> _Problem to solve_:
Leave every picture out, and print the full listing again exactly.

++++++++++

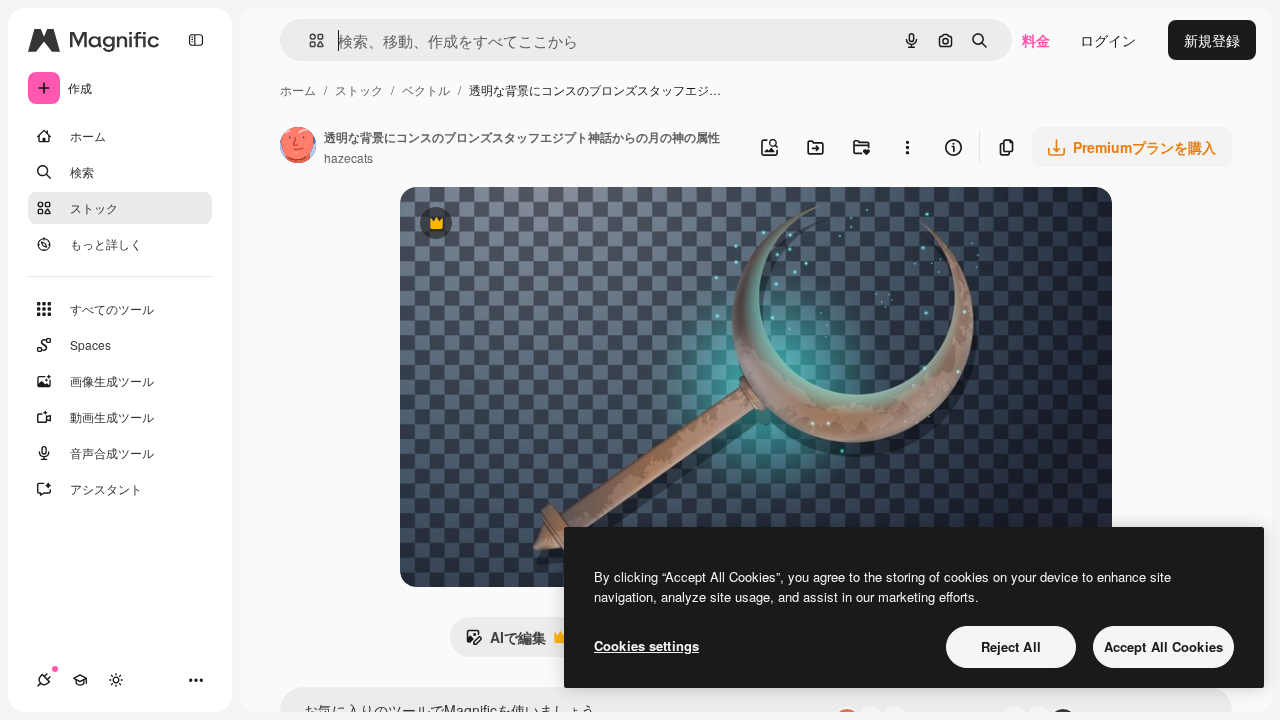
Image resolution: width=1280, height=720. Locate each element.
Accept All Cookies (1163, 646)
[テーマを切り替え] (116, 680)
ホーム (298, 89)
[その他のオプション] (907, 147)
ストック (359, 89)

++++++++++

> _Task result_:
Image resolution: width=1280, height=720. Locate each element.
Accept All Cookies (1163, 646)
[テーマを切り替え] (116, 680)
ホーム (298, 89)
[その他のオプション] (907, 147)
ストック (359, 89)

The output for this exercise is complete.